Trace extravasation was also found during the operation. After the injection of ICG, the operator could still choose either fluorescence mode or normal mode independently to avoid the effect of the agent on the operative field. However, CNSI can remain in the body for long periods of time, and thus, extravasation will affect the operative field to some extent.

However, no significant difference was seen among the three groups of patients in terms of the operative time, bleeding during surgery, exhaust time after surgery, feeding time after surgery, duration of postoperative hospital stay, or total incidence of postoperative complications, which was consistent with relevant studies by Yan et al. [10] and Shoji et al. [28]. Moreover, the endoscopic injection of CNSI or ICG one day before surgery did not increase the risk of intraoperative bleeding or affect postoperative recovery. Of course, we need long-term follow-up results to evaluate the long-term efficacy and whether these agents will affect the long-term prognosis of patients.

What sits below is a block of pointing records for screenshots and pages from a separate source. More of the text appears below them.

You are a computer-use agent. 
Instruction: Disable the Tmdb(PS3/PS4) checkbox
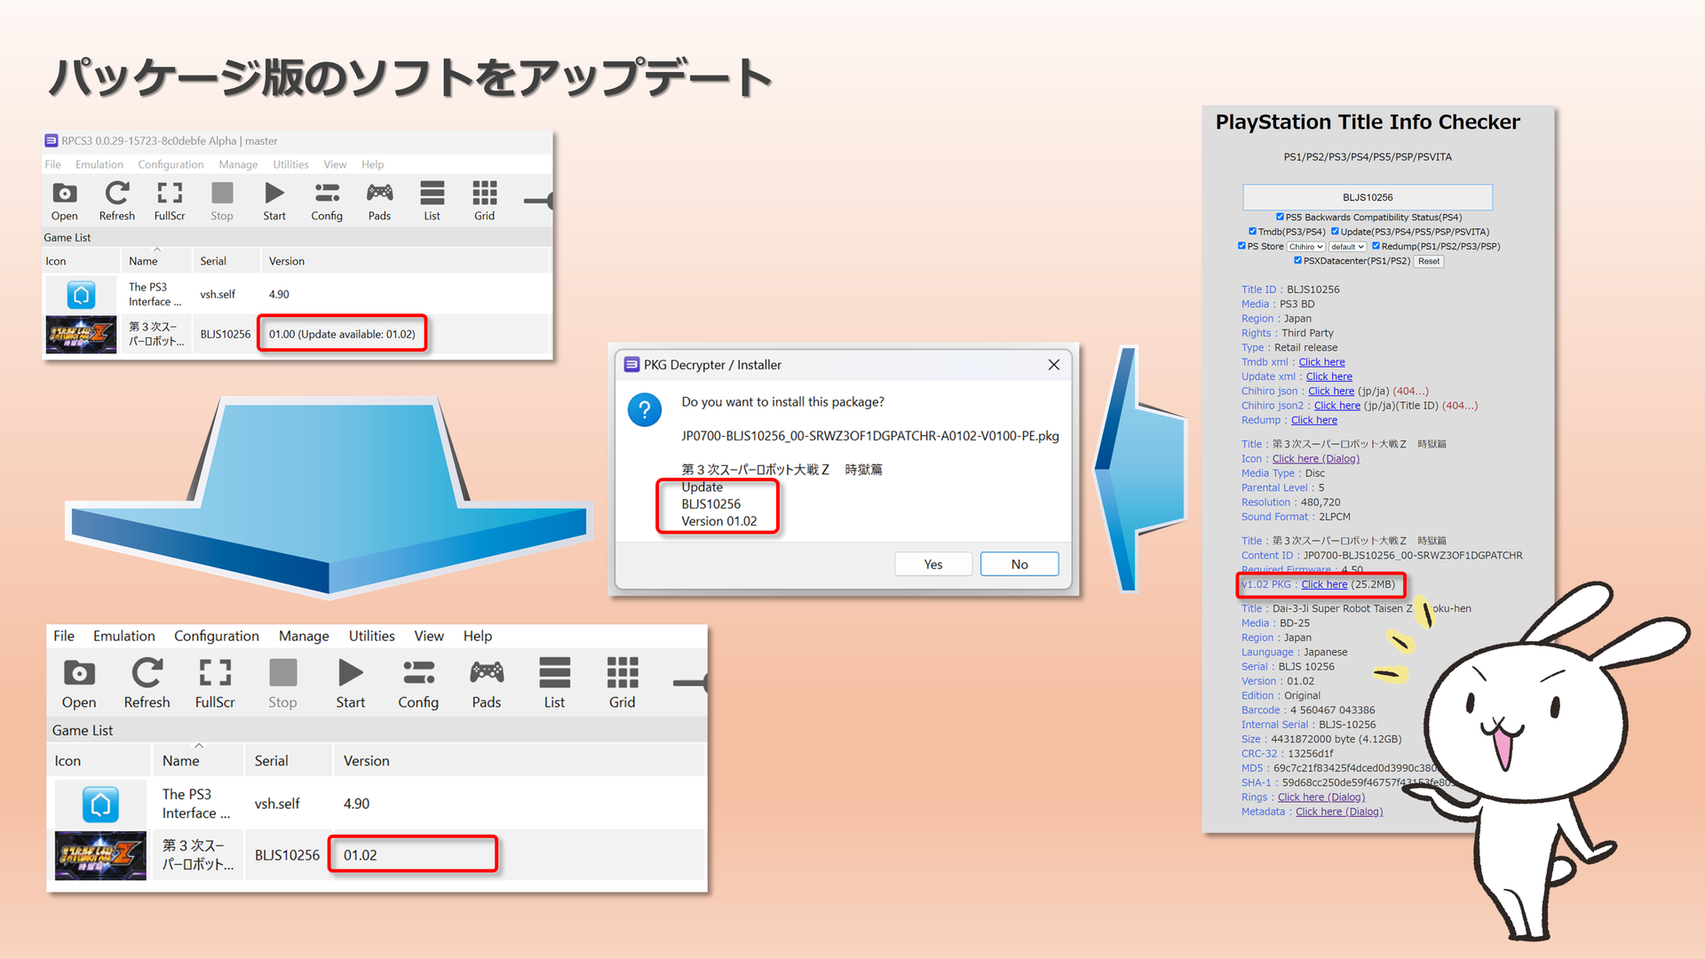click(x=1253, y=231)
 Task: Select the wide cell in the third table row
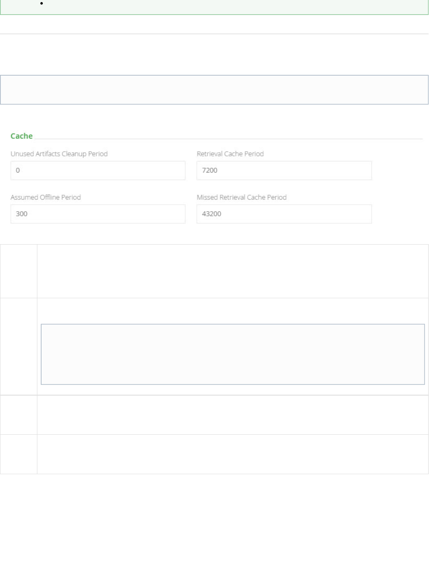233,415
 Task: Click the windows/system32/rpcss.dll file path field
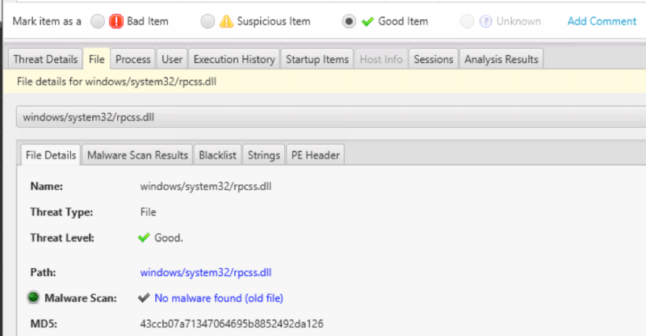(x=331, y=117)
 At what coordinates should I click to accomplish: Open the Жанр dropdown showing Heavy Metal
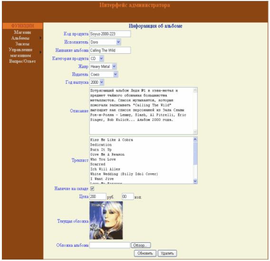click(x=103, y=66)
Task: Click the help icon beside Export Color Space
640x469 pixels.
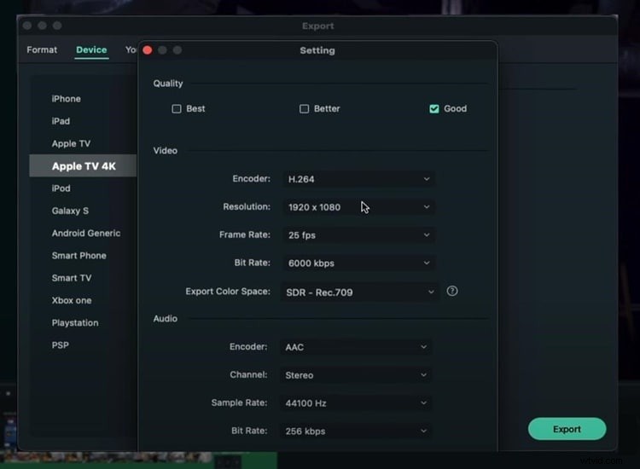Action: [x=452, y=291]
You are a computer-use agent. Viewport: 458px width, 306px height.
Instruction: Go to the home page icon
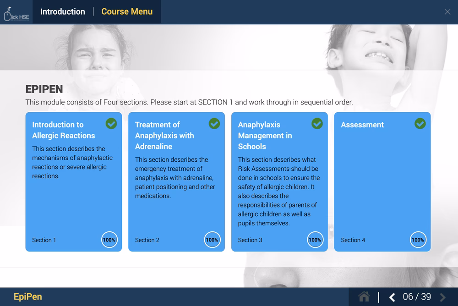tap(364, 297)
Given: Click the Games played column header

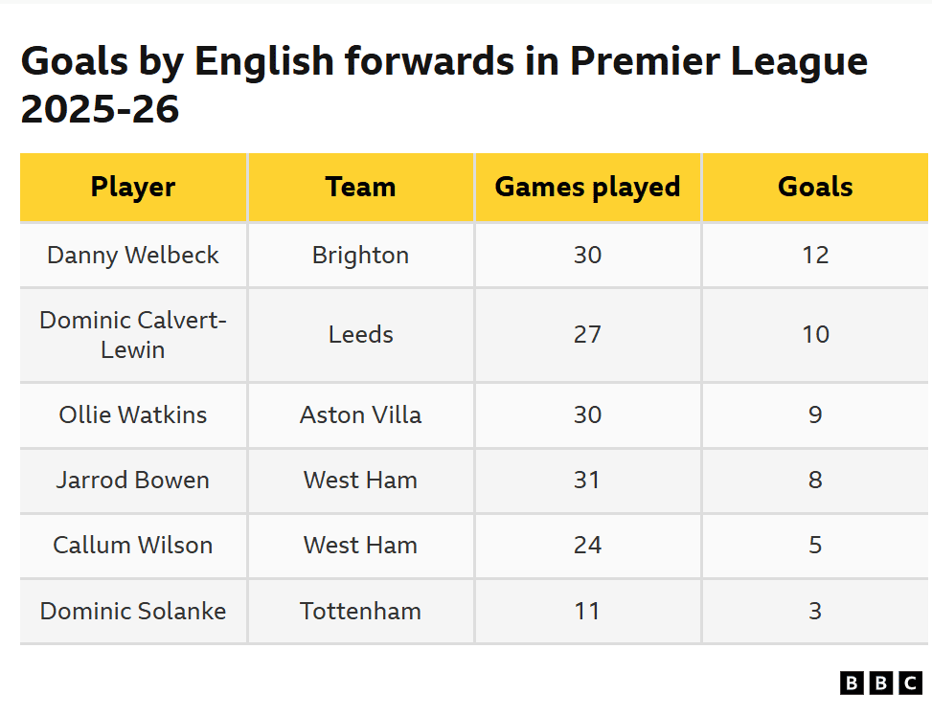Looking at the screenshot, I should (587, 187).
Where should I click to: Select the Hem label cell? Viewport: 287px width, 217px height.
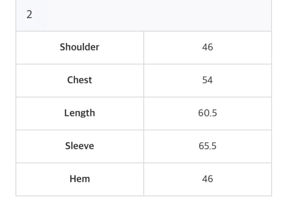[x=80, y=179]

In summary, the mechanisms and methods of CNSI and ICG are different, but they have high application value in robotic distal gastrectomy, and they are safe and practical. In addition, CNSI was superior to ICG in the number of lymph nodes and micro lymph nodes detected. Overall, CNSI was the best lymph node tracer technique to use during robotic distal gastrectomy in patients with gastric cancer.